▶ [ACTION ITEM]
Within the listing that follows, how many lines contain the word "click"? Only the number is wanted.

==== RECORDS SHOWN ====

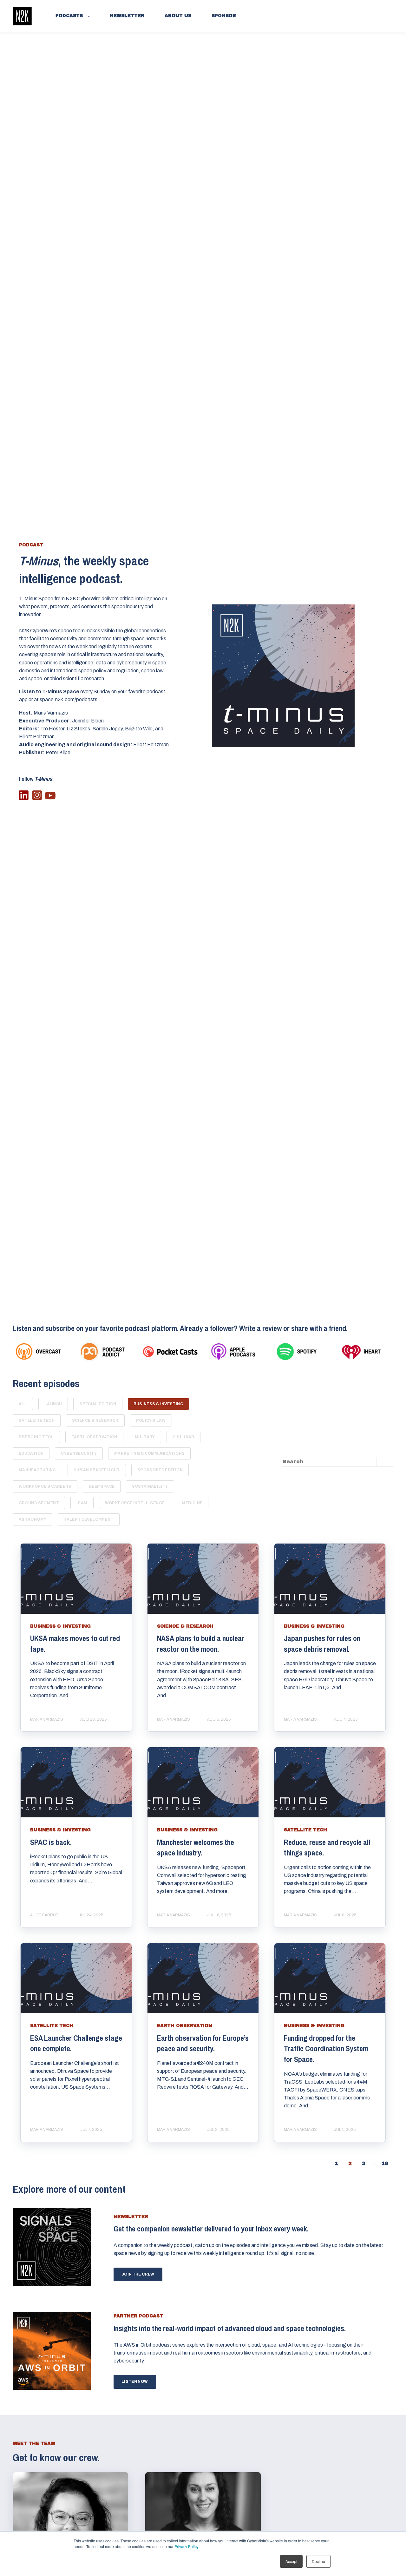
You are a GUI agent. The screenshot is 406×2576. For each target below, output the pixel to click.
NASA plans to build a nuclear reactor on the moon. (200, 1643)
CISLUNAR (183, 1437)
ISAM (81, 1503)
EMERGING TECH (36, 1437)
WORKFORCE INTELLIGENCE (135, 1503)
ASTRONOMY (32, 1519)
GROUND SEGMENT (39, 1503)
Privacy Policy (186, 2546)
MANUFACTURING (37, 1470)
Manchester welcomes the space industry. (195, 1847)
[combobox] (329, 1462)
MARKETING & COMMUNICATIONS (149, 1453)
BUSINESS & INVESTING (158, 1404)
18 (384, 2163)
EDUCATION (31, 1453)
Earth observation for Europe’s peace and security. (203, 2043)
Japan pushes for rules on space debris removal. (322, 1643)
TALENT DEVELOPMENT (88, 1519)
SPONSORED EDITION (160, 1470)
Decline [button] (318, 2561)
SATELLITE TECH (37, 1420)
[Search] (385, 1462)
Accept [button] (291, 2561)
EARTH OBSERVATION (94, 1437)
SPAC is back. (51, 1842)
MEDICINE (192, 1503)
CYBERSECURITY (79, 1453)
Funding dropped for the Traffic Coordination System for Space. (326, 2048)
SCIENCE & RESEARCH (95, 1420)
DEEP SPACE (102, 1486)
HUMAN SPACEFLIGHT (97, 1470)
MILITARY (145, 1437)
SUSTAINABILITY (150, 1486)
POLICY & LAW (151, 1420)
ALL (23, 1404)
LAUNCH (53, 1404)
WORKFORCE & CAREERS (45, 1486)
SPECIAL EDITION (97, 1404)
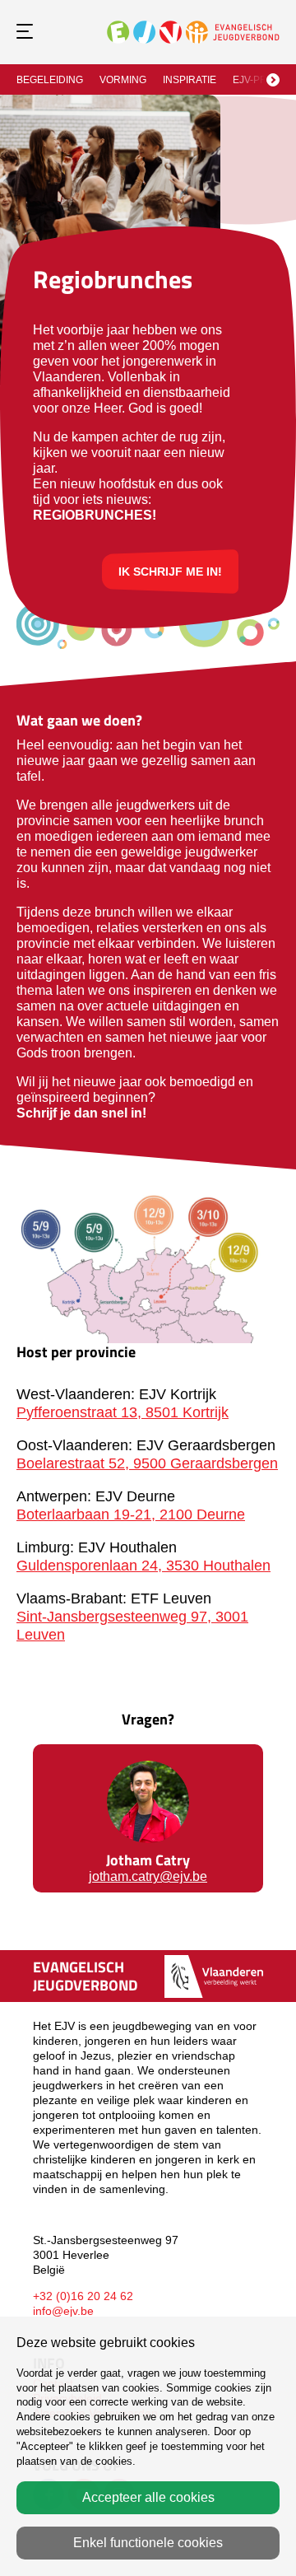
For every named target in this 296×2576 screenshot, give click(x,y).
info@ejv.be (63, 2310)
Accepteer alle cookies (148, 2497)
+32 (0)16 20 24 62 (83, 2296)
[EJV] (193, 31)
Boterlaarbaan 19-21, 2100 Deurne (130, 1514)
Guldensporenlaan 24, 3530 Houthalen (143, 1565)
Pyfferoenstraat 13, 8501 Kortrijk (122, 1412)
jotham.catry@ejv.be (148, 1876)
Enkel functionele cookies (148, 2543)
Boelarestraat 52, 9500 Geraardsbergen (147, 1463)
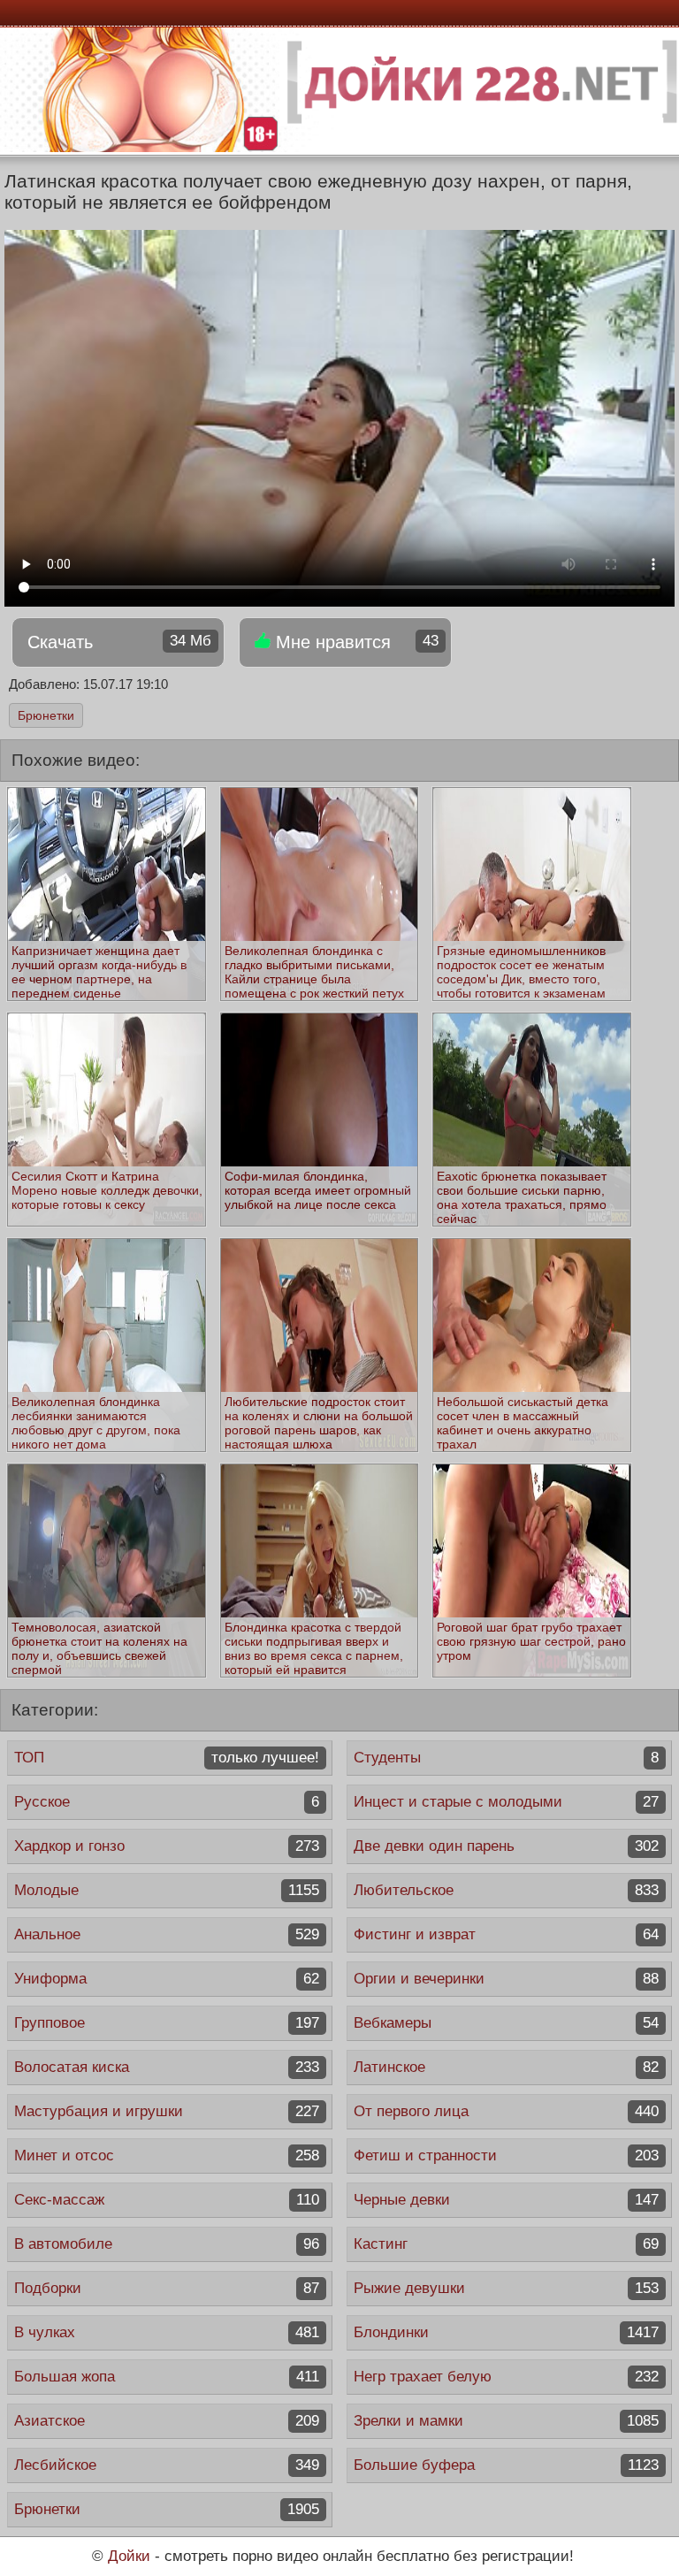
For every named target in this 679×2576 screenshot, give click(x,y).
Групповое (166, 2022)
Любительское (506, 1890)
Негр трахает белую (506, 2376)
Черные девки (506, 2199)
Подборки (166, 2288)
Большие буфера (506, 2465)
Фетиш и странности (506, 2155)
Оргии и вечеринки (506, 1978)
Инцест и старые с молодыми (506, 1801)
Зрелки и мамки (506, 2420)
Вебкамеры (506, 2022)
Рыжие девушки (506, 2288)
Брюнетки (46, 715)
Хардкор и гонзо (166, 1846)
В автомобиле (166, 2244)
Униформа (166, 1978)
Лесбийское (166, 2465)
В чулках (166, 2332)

====

▶ [TASK ANSWER]
3